§ AVAILABLE RECORDS
Content starts
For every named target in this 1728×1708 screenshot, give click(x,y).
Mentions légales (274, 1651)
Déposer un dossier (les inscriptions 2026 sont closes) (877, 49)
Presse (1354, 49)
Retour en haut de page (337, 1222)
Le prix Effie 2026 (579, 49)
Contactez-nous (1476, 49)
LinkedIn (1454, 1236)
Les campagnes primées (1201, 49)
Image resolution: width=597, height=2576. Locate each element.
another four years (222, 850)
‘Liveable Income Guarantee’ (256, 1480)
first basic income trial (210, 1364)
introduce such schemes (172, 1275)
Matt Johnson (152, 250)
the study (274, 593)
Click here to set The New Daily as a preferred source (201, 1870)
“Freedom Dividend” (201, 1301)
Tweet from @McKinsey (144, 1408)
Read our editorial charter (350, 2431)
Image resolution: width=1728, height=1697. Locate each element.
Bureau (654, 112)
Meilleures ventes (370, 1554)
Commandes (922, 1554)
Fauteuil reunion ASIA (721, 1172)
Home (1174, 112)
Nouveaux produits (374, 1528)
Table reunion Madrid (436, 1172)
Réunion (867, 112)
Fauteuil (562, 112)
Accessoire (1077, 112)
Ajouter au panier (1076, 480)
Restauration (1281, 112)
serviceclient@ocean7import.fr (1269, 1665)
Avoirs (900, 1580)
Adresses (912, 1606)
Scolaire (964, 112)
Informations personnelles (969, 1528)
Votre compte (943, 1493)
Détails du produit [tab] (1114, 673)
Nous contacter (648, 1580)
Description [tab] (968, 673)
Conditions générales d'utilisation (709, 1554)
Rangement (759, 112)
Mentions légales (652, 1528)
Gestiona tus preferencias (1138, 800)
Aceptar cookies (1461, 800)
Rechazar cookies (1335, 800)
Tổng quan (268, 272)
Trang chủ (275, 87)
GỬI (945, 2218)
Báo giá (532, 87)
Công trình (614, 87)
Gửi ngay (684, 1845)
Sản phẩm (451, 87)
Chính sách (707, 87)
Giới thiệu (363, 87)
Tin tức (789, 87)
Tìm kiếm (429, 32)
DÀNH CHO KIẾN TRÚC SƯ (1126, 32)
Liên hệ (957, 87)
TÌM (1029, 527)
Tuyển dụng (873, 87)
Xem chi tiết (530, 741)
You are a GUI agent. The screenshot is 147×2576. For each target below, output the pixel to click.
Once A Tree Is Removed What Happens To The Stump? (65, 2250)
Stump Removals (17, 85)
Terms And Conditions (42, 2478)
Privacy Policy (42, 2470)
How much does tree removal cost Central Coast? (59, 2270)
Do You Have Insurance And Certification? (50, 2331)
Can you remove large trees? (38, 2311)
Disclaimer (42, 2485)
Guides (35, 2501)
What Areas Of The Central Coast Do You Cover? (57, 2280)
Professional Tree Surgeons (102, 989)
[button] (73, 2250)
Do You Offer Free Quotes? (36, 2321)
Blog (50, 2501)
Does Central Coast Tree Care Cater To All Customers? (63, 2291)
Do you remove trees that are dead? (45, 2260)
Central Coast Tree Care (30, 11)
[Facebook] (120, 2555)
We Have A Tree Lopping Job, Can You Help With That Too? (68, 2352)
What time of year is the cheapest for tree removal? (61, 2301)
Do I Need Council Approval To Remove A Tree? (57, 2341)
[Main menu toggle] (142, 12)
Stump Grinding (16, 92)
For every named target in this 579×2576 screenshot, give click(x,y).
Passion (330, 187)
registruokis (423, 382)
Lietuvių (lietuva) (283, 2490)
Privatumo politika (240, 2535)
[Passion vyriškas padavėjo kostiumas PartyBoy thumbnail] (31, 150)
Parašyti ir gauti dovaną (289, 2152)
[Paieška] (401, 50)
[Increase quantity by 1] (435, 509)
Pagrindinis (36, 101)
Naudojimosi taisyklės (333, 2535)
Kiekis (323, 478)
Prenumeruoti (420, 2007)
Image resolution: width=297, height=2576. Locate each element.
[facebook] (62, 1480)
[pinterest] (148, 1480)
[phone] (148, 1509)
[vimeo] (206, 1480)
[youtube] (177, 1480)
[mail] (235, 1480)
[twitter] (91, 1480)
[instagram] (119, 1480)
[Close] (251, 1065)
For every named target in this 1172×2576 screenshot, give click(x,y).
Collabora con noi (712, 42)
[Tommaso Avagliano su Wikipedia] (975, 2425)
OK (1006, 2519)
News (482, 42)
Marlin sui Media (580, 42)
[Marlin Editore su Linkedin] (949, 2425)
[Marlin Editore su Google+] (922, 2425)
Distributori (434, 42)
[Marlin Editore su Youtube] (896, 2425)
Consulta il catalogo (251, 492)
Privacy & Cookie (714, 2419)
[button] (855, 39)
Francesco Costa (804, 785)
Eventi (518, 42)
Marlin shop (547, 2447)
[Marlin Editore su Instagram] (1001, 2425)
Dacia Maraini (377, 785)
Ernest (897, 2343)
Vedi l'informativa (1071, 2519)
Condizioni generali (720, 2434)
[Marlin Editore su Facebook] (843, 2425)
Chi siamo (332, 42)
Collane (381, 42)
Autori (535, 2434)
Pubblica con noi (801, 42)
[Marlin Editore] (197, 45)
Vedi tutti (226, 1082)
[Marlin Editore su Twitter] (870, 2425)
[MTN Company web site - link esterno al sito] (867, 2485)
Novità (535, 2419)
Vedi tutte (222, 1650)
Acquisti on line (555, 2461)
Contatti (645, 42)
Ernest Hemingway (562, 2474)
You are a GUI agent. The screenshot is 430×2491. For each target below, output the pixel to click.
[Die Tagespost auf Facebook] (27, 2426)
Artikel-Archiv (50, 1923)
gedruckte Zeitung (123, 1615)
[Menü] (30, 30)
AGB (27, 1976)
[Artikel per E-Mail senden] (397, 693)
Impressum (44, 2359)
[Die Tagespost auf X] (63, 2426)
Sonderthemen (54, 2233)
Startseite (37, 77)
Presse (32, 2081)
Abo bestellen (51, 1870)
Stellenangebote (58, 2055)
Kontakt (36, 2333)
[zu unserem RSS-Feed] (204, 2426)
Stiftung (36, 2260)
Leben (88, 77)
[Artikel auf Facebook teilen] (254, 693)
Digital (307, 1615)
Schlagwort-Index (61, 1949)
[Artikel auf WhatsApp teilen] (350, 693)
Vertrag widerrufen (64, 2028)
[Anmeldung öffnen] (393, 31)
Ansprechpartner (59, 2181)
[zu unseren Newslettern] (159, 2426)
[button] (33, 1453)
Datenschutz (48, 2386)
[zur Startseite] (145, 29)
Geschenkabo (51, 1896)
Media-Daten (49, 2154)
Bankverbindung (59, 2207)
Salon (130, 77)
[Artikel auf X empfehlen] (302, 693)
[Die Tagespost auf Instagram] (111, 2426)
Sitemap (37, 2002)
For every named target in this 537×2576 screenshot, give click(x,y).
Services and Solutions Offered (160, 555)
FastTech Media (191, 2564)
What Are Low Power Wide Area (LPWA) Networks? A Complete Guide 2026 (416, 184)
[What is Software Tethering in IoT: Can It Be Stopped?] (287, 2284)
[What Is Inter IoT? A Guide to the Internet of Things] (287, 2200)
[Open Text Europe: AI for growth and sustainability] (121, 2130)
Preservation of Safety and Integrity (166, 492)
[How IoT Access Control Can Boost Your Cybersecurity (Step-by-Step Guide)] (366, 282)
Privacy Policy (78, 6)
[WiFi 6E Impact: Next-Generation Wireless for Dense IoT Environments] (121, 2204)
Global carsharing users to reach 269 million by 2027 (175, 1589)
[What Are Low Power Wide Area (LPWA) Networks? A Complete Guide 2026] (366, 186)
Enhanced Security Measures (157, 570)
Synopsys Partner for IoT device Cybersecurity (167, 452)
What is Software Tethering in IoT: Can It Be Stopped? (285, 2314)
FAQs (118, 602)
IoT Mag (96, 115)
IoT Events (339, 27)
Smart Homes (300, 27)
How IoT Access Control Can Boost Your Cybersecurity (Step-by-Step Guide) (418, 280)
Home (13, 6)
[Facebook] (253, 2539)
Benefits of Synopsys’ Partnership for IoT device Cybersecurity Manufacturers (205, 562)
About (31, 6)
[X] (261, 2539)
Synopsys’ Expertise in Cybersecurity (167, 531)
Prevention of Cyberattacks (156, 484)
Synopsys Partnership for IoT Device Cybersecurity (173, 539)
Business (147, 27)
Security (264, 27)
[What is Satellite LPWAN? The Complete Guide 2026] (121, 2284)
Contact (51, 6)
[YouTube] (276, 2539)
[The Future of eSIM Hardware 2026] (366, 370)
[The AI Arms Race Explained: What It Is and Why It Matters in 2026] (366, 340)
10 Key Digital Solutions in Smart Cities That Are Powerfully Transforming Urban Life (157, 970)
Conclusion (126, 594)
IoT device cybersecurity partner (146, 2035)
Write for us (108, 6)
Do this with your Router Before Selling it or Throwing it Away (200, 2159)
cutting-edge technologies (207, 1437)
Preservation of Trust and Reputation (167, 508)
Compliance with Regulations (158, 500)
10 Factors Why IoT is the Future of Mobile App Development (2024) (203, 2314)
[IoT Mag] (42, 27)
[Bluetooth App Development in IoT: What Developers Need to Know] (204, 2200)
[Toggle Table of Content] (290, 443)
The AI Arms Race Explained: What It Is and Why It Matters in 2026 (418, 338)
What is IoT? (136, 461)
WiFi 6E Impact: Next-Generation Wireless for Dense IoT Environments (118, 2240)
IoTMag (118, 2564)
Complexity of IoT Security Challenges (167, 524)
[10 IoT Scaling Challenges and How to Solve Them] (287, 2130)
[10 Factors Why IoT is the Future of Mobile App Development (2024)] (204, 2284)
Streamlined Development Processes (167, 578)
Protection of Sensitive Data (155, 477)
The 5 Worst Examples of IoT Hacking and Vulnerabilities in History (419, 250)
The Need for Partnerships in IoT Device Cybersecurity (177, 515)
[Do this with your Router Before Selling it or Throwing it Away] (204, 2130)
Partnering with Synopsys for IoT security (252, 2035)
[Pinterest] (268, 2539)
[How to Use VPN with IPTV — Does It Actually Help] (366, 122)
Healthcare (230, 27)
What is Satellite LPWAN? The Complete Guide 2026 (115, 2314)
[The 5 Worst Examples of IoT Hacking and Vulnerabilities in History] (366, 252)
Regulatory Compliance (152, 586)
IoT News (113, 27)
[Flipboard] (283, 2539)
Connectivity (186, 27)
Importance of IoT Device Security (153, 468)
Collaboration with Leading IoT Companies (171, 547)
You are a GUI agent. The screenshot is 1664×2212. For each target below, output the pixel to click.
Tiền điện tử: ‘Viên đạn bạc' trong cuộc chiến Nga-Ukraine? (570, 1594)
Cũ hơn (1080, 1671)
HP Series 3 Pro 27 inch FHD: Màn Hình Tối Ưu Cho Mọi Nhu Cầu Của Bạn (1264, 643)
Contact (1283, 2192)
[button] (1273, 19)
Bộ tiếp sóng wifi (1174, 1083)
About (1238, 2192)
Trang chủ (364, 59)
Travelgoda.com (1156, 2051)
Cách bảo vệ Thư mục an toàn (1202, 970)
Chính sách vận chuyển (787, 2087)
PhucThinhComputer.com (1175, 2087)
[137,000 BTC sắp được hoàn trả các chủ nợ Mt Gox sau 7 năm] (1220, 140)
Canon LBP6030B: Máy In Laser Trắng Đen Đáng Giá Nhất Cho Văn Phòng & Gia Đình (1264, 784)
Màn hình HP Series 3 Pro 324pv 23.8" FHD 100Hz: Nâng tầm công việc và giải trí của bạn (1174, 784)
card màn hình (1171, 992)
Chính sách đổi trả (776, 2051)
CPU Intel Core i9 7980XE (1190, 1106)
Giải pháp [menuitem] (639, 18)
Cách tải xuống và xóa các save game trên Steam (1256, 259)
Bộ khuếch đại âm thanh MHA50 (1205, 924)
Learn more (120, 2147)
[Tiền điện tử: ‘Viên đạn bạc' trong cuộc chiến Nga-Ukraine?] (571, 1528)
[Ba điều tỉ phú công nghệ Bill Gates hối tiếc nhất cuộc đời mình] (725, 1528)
Content ends
§ INSTRUCTIONS FOR THE TASK
As listed above, the lines from the line with "[Facebook] (120, 2555)" to the line with "Kiekis (323, 478)" are to be echoed exactly, with both ends included and nothing added.

§ YOUR SOLUTION
[Facebook] (120, 2555)
We Have A Tree Lopping Job, Can You Help With That Too? (68, 2352)
What time of year is the cheapest for tree removal? (61, 2301)
Do I Need Council Approval To Remove A Tree? (57, 2341)
[Main menu toggle] (142, 12)
Stump Grinding (16, 92)
For every named target in this 579×2576 screenshot, give click(x,y).
Passion (330, 187)
registruokis (423, 382)
Lietuvių (lietuva) (283, 2490)
Privatumo politika (240, 2535)
[Passion vyriškas padavėjo kostiumas PartyBoy thumbnail] (31, 150)
Parašyti ir gauti dovaną (289, 2152)
[Paieška] (401, 50)
[Increase quantity by 1] (435, 509)
Pagrindinis (36, 101)
Naudojimosi taisyklės (333, 2535)
Kiekis (323, 478)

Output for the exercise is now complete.